Essar Oil UK and Progressive Energy will lead the project to produce low-carbon hydrogen at the facility near Liverpool, using carbon capture technology that will store associated emissions under the sea floor

Sunday,25,March,2018:,Liverpool,Ellesmere,Port,Uk.,The,Chemical/oil

Stanlow Refinery is located at Ellesmere Port in north-west England (Credit: Steve Bridge/Shutterstock)

A partnership has been agreed to develop the UK’s largest low-carbon hydrogen operation, based at the Stanlow Refinery in the north-west of England.

Essar Oil UK, which owns and operates the refinery and is a subsidiary of India-based Essar, will work alongside UK-based Progressive Energy to develop the project, producing hydrogen fuels to supply the HyNet industrial cluster.

The £750m venture, comprising two production facilities, will initially be capable of producing three terawatt hours (TWh) of low-carbon hydrogen annually by 2025, with this output to be “quickly” scaled up to produce nine TWh each year.

Located at Ellesmere Port in Cheshire, the project will make hydrogen fuel from natural gas and other fuel gases at the refinery, with carbon emissions captured on site and transported for undersea storage in the reservoirs of Liverpool Bay.

Stanlow – where 16% of the UK’s road transport fuels are produced – will become the UK’s first zero-emission refinery, eradicating more than two million tonnes of carbon dioxide emissions each year, equivalent to removing almost one million cars from UK roads.

 

Hydrogen production at Stanlow Refinery part of broader UK plans for industrial decorbonisation

Industrial decarbonisation is key the UK’s efforts to reach net zero by 2050, with emissions from the country’s six main industrial zones accounting for roughly one third of the domestic carbon footprint.
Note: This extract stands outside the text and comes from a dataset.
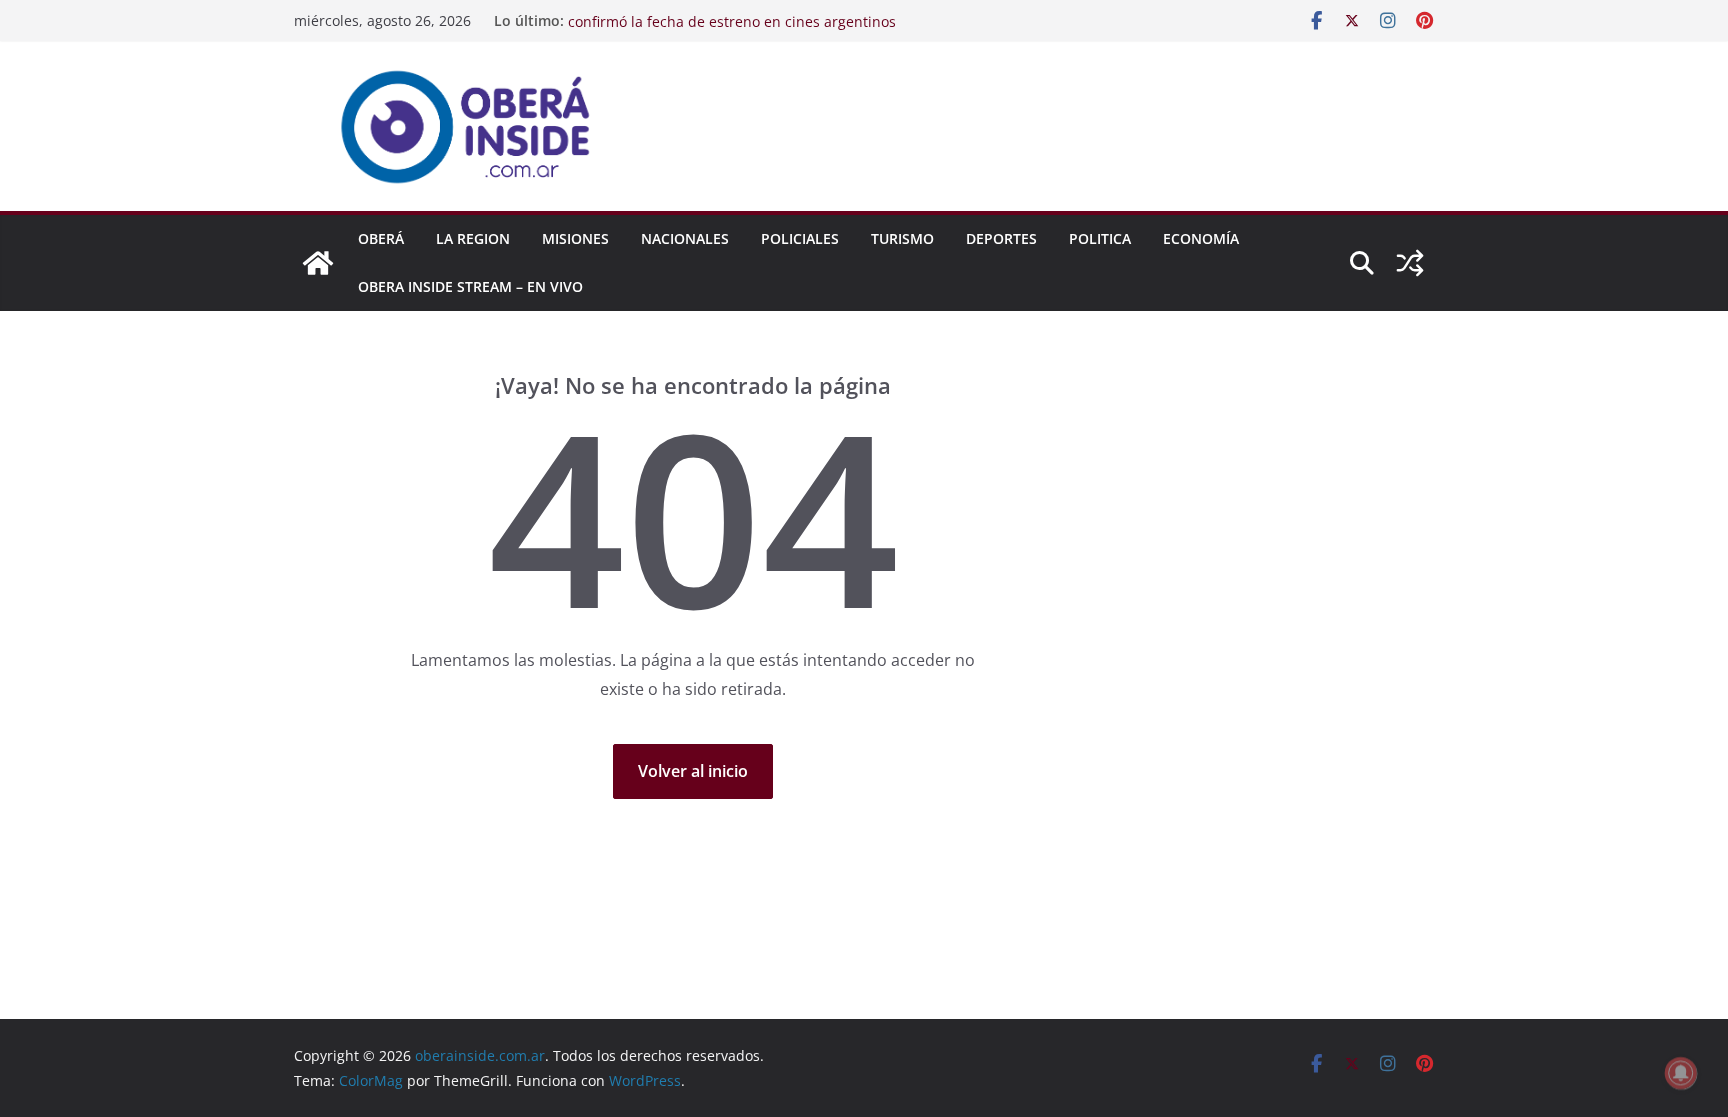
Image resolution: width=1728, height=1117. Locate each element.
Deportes (1001, 238)
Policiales (800, 238)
“We cannot reach net zero without decarbonising industry,” said Progressive Energy director Chris Manson-Whitton. “Delivering net zero requires a transformation of our energy system.

“HyNet offers a once-in-a-generation opportunity to create real change in energy production and consumption, creating a cleaner world for future generations. It will unlock the low-carbon hydrogen economy in the North West, reducing emissions and creating and safeguarding jobs.”

Progressive Energy leads development of the HyNet project, which aims to become the world’s first net-zero carbon industrial cluster by 2040 and was awarded £7.5m in government funding last year to advance the delivery of hydrogen production integrated with carbon capture and storage (CCS).

HyNet is one of several zones of heavy industry around the UK aiming for a low-carbon makeover during the coming years.

The government wants at least one low-carbon cluster by the end of this decade, and one zero-carbon cluster by 2040. Around £1bn has been set aside to invest in CCS projects across four industrial zones over the next ten years.

Late last year, Prime Minister Boris Johnson promised a “green industrial revolution” that will incorporate emerging technologies like hydrogen and CCS to help decarbonise energy systems and industrial processes.

He set a goal of developing five gigawatts (GW) of low-carbon hydrogen production capacity by 2030, and Essar says this new venture will be able to account for 80% of that target once fully scaled up.

“Hydrogen has a central role to play in our low-carbon energy solution,” said Essar Oil UK chief executive Stein Ivar Bye. “We are demonstrating that the industry is committed to play its part of the UK’s transformational hydrogen strategy.”